In thinking about woolgathering I reminded myself that I created the site to get back to curation, to go deeper into thoughts I have, and not for anyone else, but for myself. Sure, I’m sharing that stuff publicly, but the public aspect makes it handy to share out when I want to or am asked to. The important part of that site is that to me it’s not a site at all. It’s a Obsidian instance on my computer, with all that lovely interconnectedness going on.

So I’m embracing curation, I’m treating my digital garden like a garden. That includes pruning and cleaning and watering. In the end, sure I’ll have some things I can share with people, but that’s not really what it’s about.

I’m old enough to not be concerned about chasing followers. I frankly don’t care if anyone reads my newsletter or this post or anything else I produce. It’s really freeing that outside of my day job and Luna Station work, no one even cares what I’m doing. In this new internet, that’s a blessing.

So I’m grabbing my digital hoe and rake and I’m doing some spring cleaning. If you’re reading this, thanks for stopping by.

Sort, process, collate, enjoy

The sorting and cataloging of my stuff has begun. We’ve got to bring everything home from the storage unit (aka stuff I haven’t seen in 3 years) and I want to have the things currently in the house organized while it’s still manageable.

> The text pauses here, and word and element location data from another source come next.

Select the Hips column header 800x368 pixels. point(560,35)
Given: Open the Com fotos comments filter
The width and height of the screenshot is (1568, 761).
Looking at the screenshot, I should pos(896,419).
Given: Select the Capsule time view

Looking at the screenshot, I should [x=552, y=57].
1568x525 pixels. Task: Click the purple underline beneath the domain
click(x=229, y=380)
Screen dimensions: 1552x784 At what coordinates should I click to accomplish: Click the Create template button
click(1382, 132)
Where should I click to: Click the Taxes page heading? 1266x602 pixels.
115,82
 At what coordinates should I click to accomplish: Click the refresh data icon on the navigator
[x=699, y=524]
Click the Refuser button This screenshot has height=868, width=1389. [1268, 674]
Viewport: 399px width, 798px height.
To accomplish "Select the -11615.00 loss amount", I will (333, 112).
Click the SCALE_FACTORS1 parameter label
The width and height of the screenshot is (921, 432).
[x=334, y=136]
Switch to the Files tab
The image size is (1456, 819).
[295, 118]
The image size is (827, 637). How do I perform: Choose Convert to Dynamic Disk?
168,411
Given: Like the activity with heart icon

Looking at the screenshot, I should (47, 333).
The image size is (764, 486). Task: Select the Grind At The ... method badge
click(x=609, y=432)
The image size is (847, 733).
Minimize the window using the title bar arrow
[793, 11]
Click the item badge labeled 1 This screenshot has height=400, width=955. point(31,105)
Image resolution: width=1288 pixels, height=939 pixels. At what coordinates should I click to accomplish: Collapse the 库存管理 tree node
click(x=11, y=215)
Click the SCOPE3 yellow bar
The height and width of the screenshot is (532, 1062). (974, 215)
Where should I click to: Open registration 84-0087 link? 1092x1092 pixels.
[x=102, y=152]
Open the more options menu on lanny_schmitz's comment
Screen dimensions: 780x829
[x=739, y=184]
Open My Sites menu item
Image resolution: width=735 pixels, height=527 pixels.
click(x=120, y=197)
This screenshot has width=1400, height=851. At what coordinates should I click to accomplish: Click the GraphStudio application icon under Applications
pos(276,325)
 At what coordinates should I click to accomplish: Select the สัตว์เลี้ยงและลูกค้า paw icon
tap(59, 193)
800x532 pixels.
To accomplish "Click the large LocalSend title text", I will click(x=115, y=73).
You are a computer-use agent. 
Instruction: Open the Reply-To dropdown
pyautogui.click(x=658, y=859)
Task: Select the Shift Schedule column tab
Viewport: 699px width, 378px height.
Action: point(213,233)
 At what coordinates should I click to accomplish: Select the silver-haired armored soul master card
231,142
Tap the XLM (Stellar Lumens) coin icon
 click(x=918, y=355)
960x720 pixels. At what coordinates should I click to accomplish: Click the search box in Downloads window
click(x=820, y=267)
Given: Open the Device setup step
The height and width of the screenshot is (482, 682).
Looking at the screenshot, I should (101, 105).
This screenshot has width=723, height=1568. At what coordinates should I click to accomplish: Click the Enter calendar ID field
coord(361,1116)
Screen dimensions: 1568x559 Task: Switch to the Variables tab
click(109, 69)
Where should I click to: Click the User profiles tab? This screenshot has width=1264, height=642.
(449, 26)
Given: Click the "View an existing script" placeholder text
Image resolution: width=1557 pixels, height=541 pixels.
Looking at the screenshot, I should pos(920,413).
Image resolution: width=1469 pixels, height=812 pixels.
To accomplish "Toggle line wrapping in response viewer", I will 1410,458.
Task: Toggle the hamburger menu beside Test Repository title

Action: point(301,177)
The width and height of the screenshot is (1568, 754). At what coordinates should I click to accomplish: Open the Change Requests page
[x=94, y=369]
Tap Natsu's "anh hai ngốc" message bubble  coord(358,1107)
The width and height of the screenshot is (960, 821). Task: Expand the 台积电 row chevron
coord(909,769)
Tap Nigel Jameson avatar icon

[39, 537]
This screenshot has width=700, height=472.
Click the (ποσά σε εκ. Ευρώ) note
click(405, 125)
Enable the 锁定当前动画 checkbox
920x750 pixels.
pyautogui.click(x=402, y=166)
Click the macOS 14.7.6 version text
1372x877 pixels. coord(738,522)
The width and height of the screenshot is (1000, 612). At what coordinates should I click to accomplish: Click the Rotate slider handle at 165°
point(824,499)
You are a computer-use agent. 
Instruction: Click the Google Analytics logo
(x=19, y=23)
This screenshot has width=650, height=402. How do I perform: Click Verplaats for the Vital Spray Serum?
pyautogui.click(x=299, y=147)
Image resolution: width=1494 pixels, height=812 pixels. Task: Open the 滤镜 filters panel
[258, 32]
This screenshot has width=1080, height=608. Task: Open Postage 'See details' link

  • I have a LOT of reusable bags, backpacks and totebags.
  • I have a lot of tschotches, which make my space feel personal and cozy, but I’m not ready to display yet.
  • I have so, so many bits of paper ephemera and journals and notebooks
  • We’re not even gonna talk about all my computer bits and bobs

There’s a lot more to come home from the storage unit. Mostly books, which have a clear place to go, but also toys from when I was a kid and some other things that…frankly, I don’t even remember what because it’s been too long.

To tackle this, I’m starting by sorting by category and that has me stepping back and asking what I want to have easy access to and what’s okay to shove a bit further back in the attic.

My big cabinet holds supplies for various crafting and art projects, but I’m gonna reconfigure it to hold high priority stuff in general. For example, there’s no point in having a huge box of wool in there when I can have my backup hard drives stored there instead. The big wool box will be easy enough to pull out of storage when I want to work on that kind of project, where the drives I need very regularly.

A spreadsheet would be useful for keeping an inventory, but well-labeled boxes will do just fine for now. I want to be sure the physical items are organized. Digitizing can wait. Keeping like with like for once will also help so I need to acquire some smaller boxes. The last couple of moves happened under duress so there was a lot of “just shove whatever fits into the box”. Now is the time I can refocus on measured sorting and storage. It makes the piles of boxes in my spaces feel less scary.

The end goal here is to make sure that I know what I have so I can enjoy it and use it. Just like getting a shelf for my comic book boxes, making things more accessible makes them useful and enjoyable, otherwise, why have it? The stuff I have does “spark joy” when I have access to it. Time to make that access just a bit easier.